TV It’s still strange to me that Sherlock on BBC One was considered the surprise hit of the summer, given the writers, the cast and the directors involved. Steven Moffat once again produced a classic from his fingers, aided and abetted by Mark Gatiss with Benedict Cumberbatch somehow embodying Conan Doyle’s anti-hero within a modern setting and Martin Freeman managing to find a new nobility in Watson, a character previously given even less respect than the average 60s Dr Who companion. If the middle episode was generally considered middling, the first and third were two of the best dramas on television this year, as, like Inception in cinemas, they refused to talk down to viewers and welcomed us into the afoot game.

Virtual Revolution on BBC Two achieved the somewhat impossible task of making me excited about the web again after months and months of creeping boredom. Across three episodes, Aleks Krotoski revealed the history of the internet, her methodology to tease out the slightly less well known stories, demonstrating that such things as social networking are not new phenomena, it’s simply that new technologies have made them easier and less niche. The result is that over time geeks, nerds and dork have no longer become marginalized by society. They are society. And I decided that blogging wasn’t just a hobby but a mission.

The TV Election Debates were thrilling television. Not particularly because of what was happening on screen, but because they confirmed that the likes of twitter have essentially changed the way some of watch tv and how tv and in this case politics works. Within seconds of the previously tried and tested anecdotes emerging in the debate, parodies were appearing within a hundred and forty characters to the point that by the end all three candidates were looking somewhat ludicrous. So ubiquitous has this hashtag approach to television become, it’s entirely possible to know exactly what’s happening in a programme without even turning on a television. To boycott The X-Factor now, I don’t just have to have a different channel on, I have turn off my twitter client too.

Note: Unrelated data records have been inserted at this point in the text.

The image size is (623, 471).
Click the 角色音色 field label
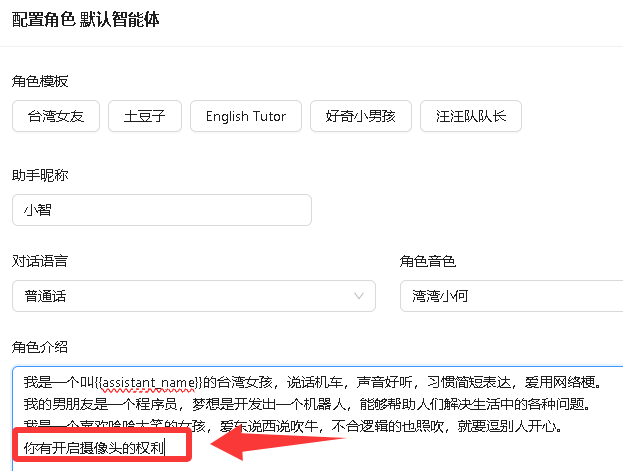[427, 261]
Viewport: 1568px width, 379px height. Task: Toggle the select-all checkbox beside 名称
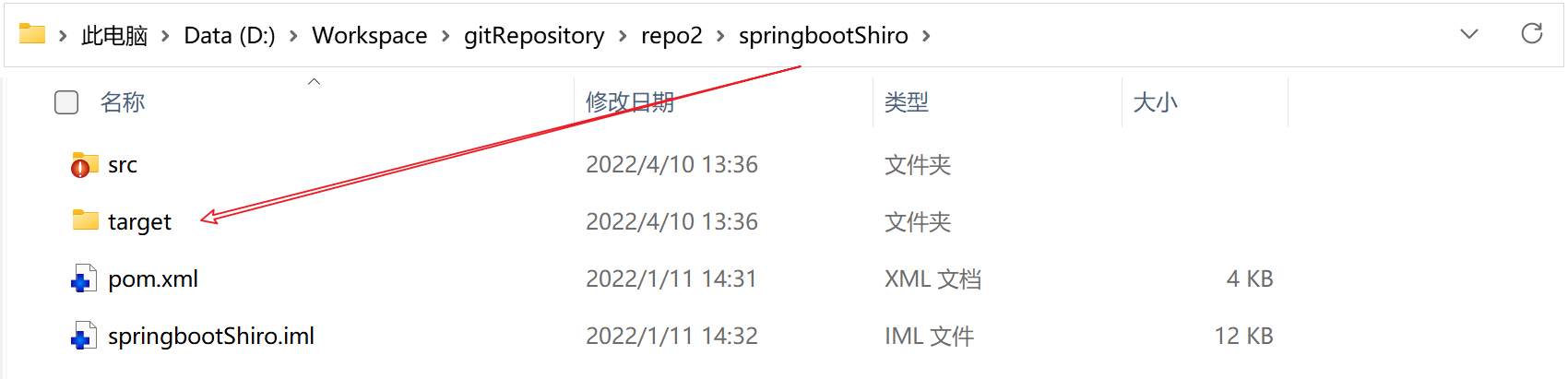[66, 102]
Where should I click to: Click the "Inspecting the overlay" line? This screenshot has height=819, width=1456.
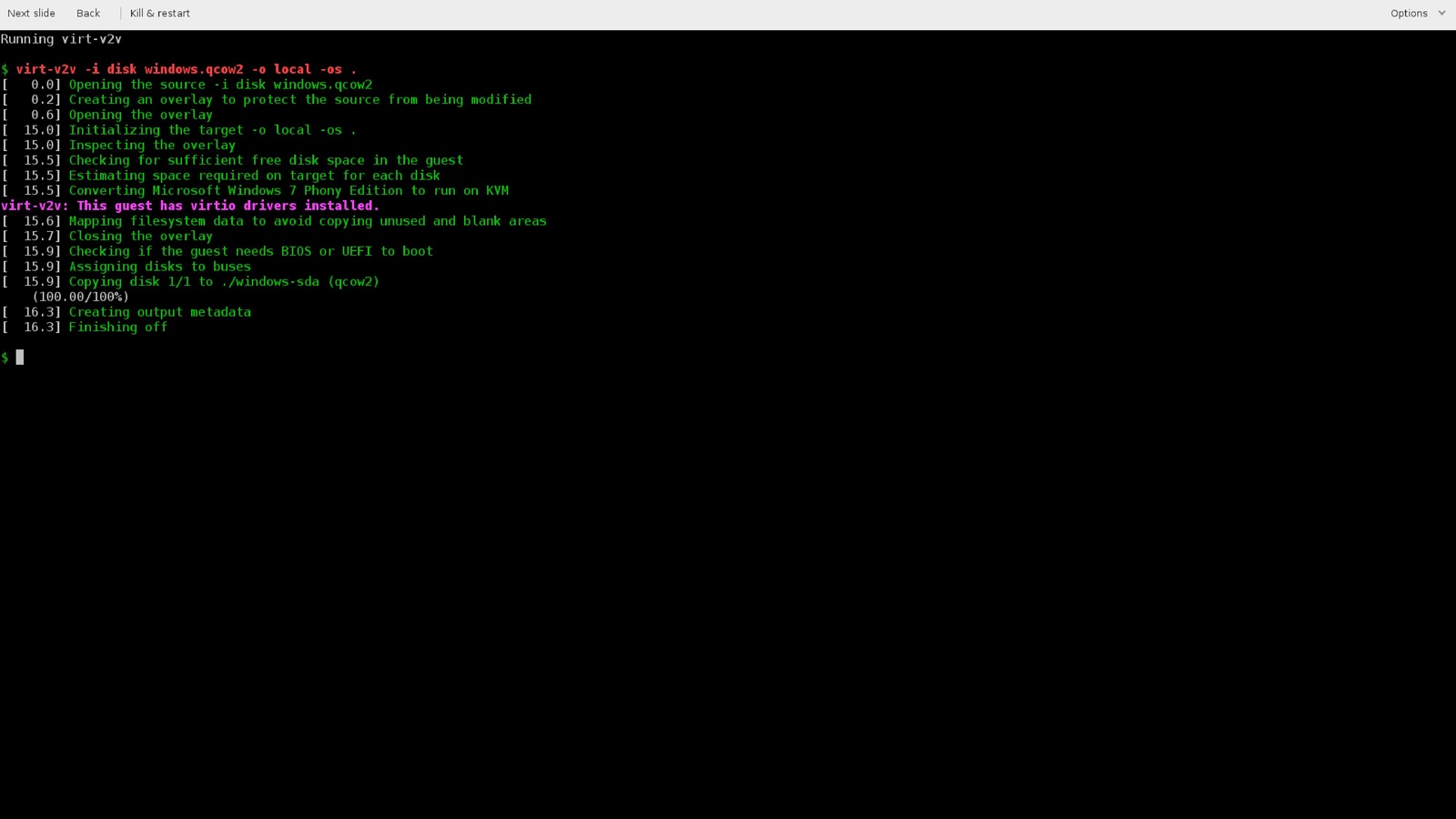[x=152, y=146]
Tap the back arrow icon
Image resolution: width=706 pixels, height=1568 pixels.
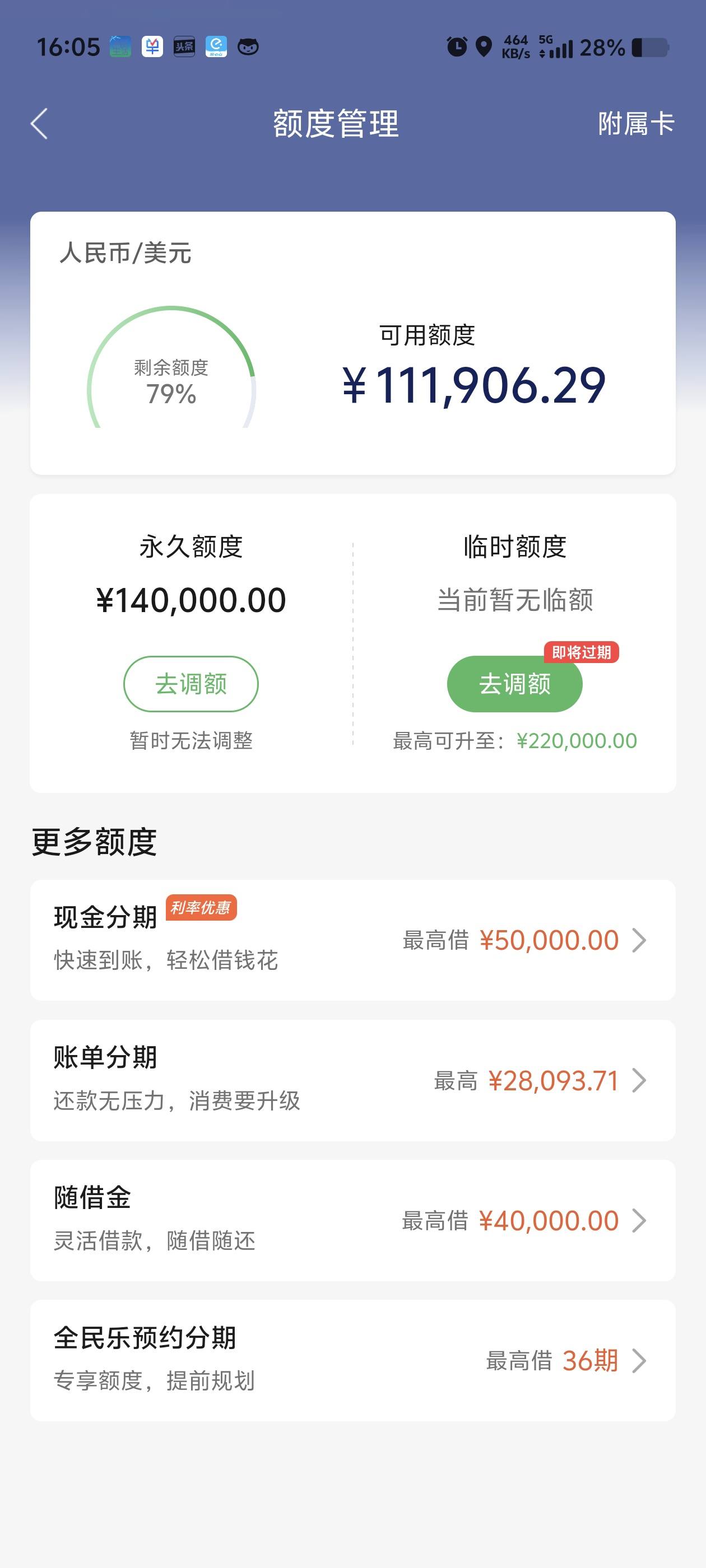point(39,124)
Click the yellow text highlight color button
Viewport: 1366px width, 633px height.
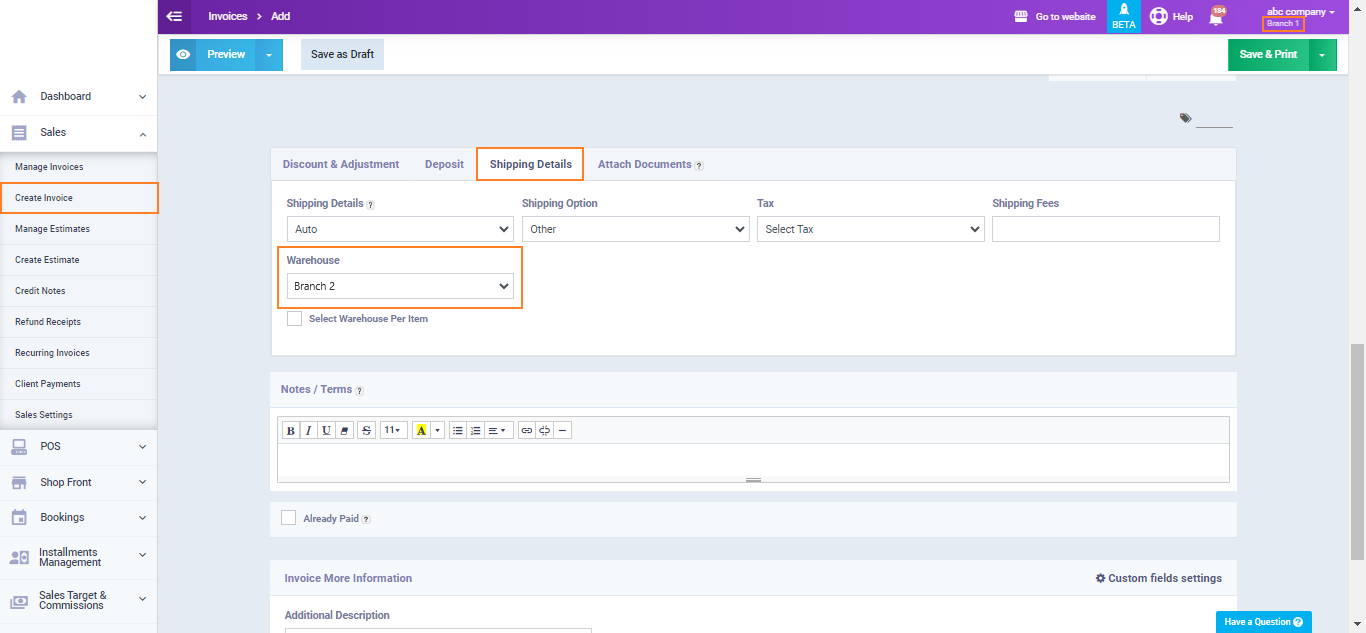[421, 431]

The Pacific on Sky Movies HD was the kind of television which used to be given pride of place on a national channel but now finds itself in one of Murdoch’s televisual ghettos. A ten part epic from the same stable as Band of Brothers, this took three US army officers through the World War Two campaign demonstrating the ease with which humanity loses its humanity within extreme circumstances of peril and there were few more memorable scenes this year than of men stealing the gold filling from their deceased colleagues. Employing interviews with the real soldiers depicted in the series gave the drama extra weight and suspense too, not least because we weren’t entirely sure who had survived until the very end.

Mentioning The Ascent of Man is a bit of a cheat since it’s older than I am, but BBC Four did repeat an episode recently which sort of makes it count, and after spending the best part of a month watching The Wire, I then spent half of the next month letting Jacob Bronowski explain a history of scientific thought to me. As ever, some of my favourite shows this year have been these presenter led documentaries, but what Bronowski was able to do was describe extremely complex ideas with few of the flashier excesses which distract the viewer now. One of the episodes seems to take place entirely between three rocks in a desert with only a Neolithic skull as a prop. It was one of my big televisual experiences of the year and I’d recommend it be one of yours in the next.